• [ACTIVITY] An exact copy of every line from the one holding "Task: Click the Home in 1880 location value" to the end of the entries below is required; leave the pictures out.

Collected data entries
★ ★ ★ ★

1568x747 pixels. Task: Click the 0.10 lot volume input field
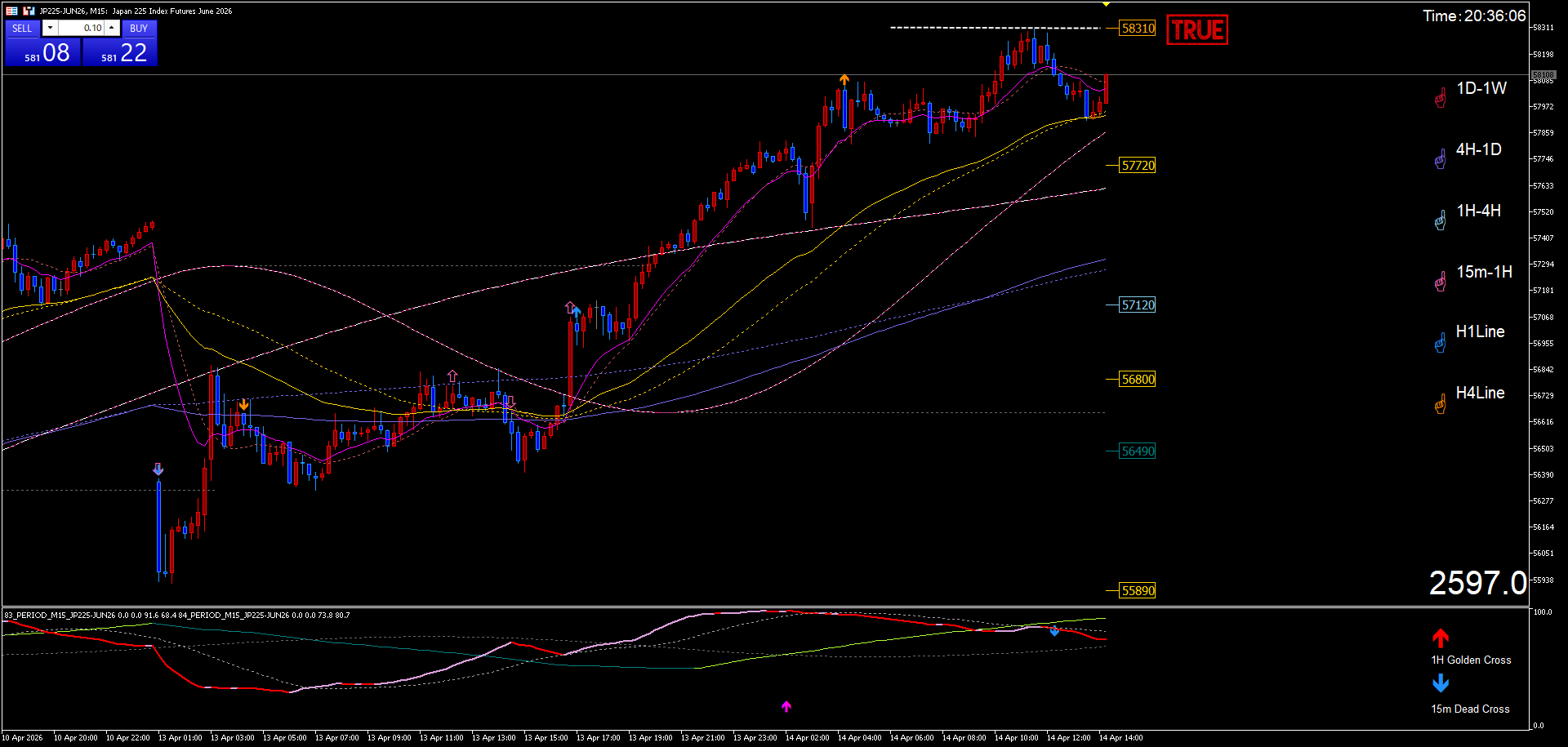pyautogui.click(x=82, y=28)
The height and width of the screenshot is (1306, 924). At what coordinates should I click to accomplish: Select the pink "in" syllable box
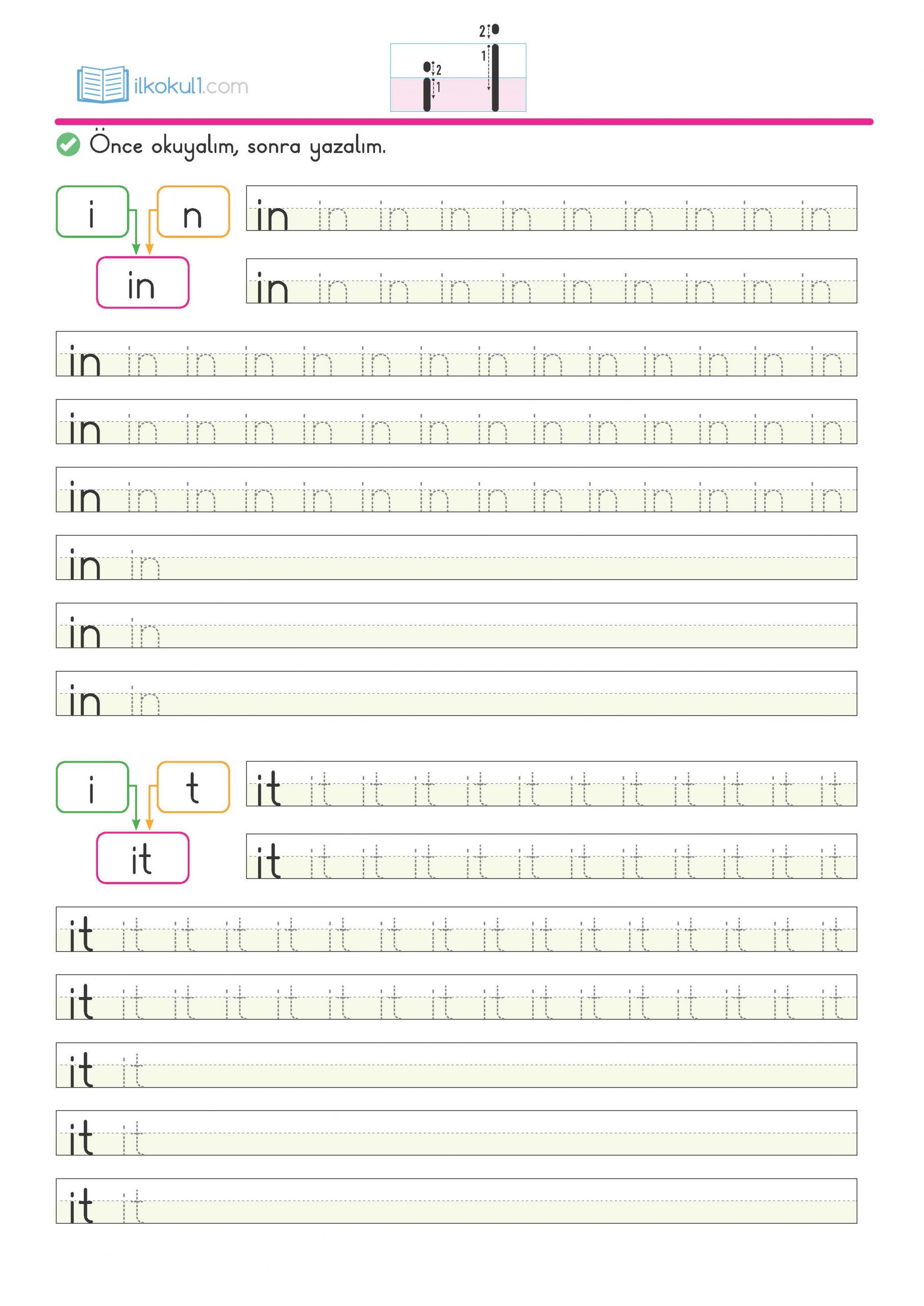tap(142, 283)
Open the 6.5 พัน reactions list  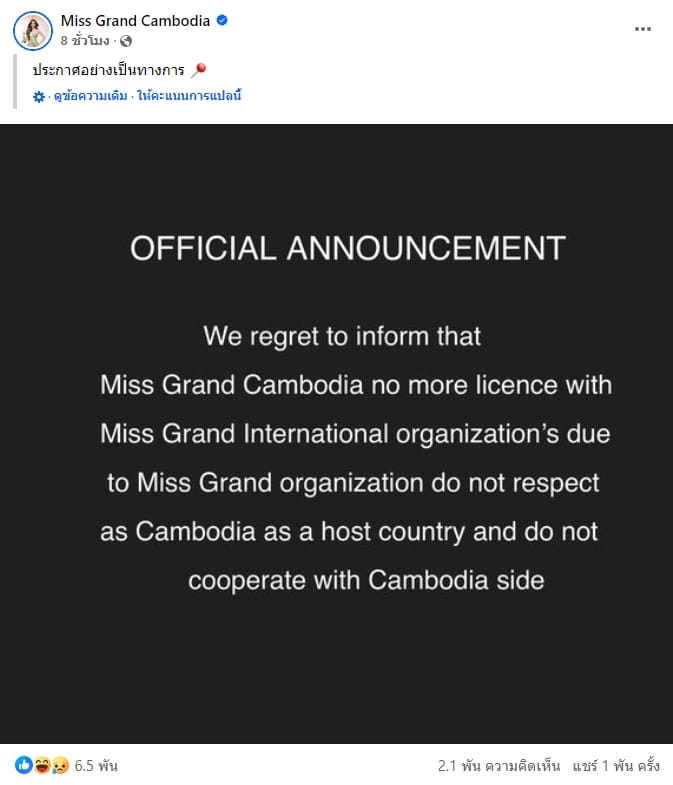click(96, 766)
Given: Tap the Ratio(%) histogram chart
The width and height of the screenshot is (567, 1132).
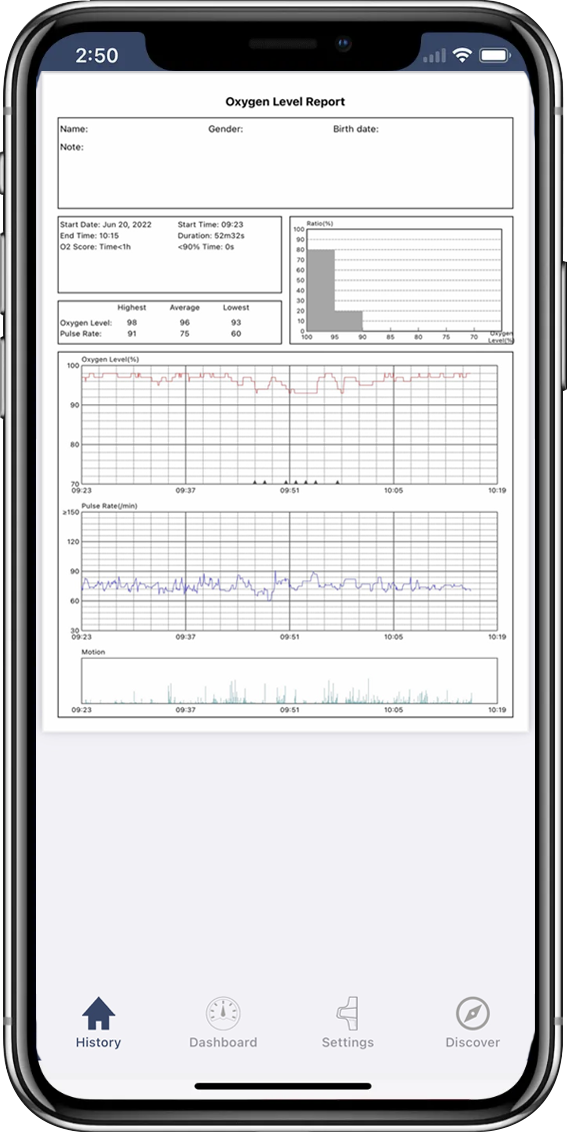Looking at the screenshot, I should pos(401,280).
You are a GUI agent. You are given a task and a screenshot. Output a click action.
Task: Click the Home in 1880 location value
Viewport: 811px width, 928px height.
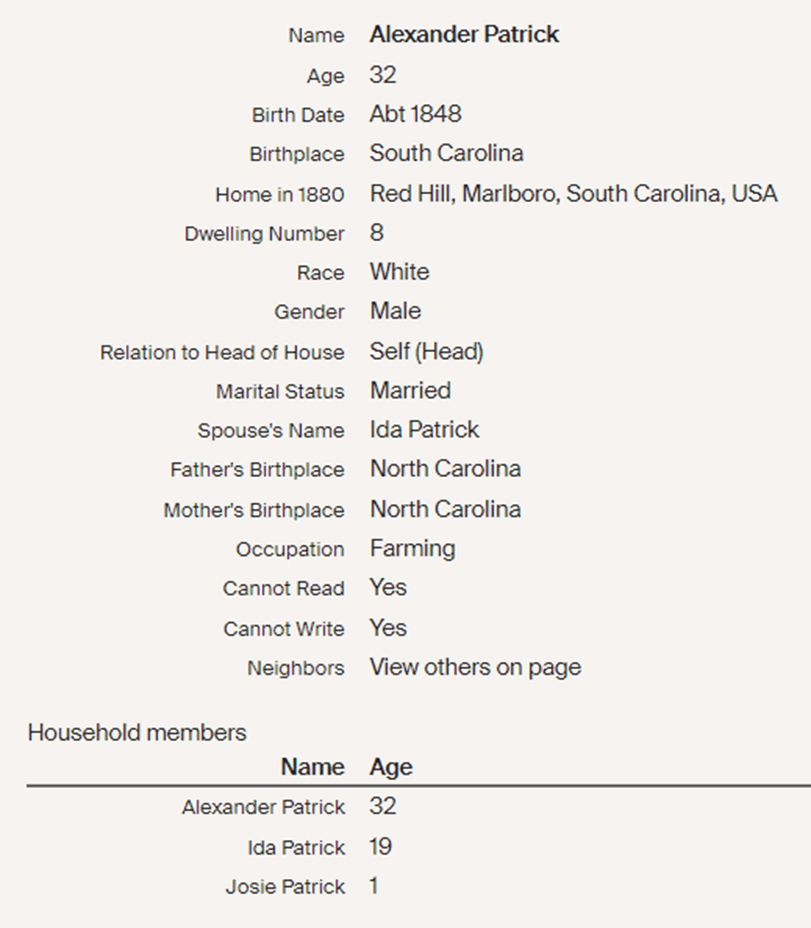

★ ★ ★ ★

• [ANSWER SECTION]
Task: Click the Home in 1880 location value
Viewport: 811px width, 928px height.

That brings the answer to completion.